# Задания для выполнения
[1] Переведите на английский язык предложение из текста о ссылке семьи Александра Николаевича в Уфу: «Его жена баронесса Наталья Георгиевна выехала вместе с ними».
[2] Напишите продолжение текста о ссылке семьи Александра Николаевича в Уфу, начав сразу после его последнего предложения.

В 1935 г. трое взрослых детей Александра Николаевича были высланы из Ленинграда в Уфу. Его жена баронесса Наталья Георгиевна выехала вместе с ними. Однако, уехав добровольно, Наталья Георгиевна оказалась в таком же точно положении ссыльной, как и ее дети: у нее отобрали паспорт, и она была обязана раз в неделю ходить отмечаться в районном отделении НКВД. В январе 1936 г. Особым совещанием НКВД высылка была отменена (грянула очередная кампания, на сей раз под лозунгом: «дети за родителей не отвечают»). Наталья Георгиевна с сыном Николаем и дочерью Натальей вернулась в Ленинград, а старший сын Георгий остался со своей семьей в Уфе.

С большим трудом Наталья добилась, чтобы ее приняли в Ленинградский технологический институт. Но проучилась она чуть больше года.

# Необработанные данные
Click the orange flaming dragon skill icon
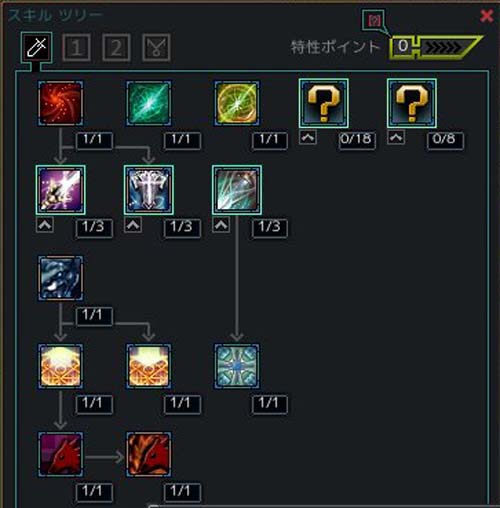The height and width of the screenshot is (508, 500). [149, 455]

# Ответы к упражнению
[1] His wife, Baroness Natalya Georgievna, left together with them.

[2]
28 марта 1938 г. она была арестована и исчезла в недрах ленинградского НКВД. 31 марта 1940 г. была арестована Наталья Георгиевна. Приговор — лишение свободы на пять лет[6]. По дороге к месту заключения Наталья Георгиевна сломала ногу и была помещена в больницу в г. Йошкар-Оле. В этом городе она и осталась жить, зарабатывая себе на пропитание уроками иностранных языков. Умерла бывшая баронесса Н. Г Гревениц в 1968 г. в Доме инвалидов в возрасте 83 лет. Ей выпала горькая судьба пережить не только расстрел мужа, но и гибель всех ее троих детей: дочь Наталья была расстреляна в Ленинграде 22 октября 1938 г. и захоронена, по-видимому, под Ленинградом на Левашовской пустоши; сын Николай, уехавший после ссылки в Нижний Тагил, расстрелян в 1940 г., Георгий расстрелян 27 июля 1941 г. Конечно, Наталья Георгиевна не могла тогда знать, что дети ее расстреляны. Она всю жизнь искала их, дважды писала Председателю СМ СССР Маленкову, несколько раз в Военную прокуратуру и другие инстанции, но все было безрезультатно. О судьбе своих детей она так и не узнала[7].

В Уфе в 1940 г. в один день с Натальей Георгиевной была арестована сестра Федора Николаевича — Софья Николаевна.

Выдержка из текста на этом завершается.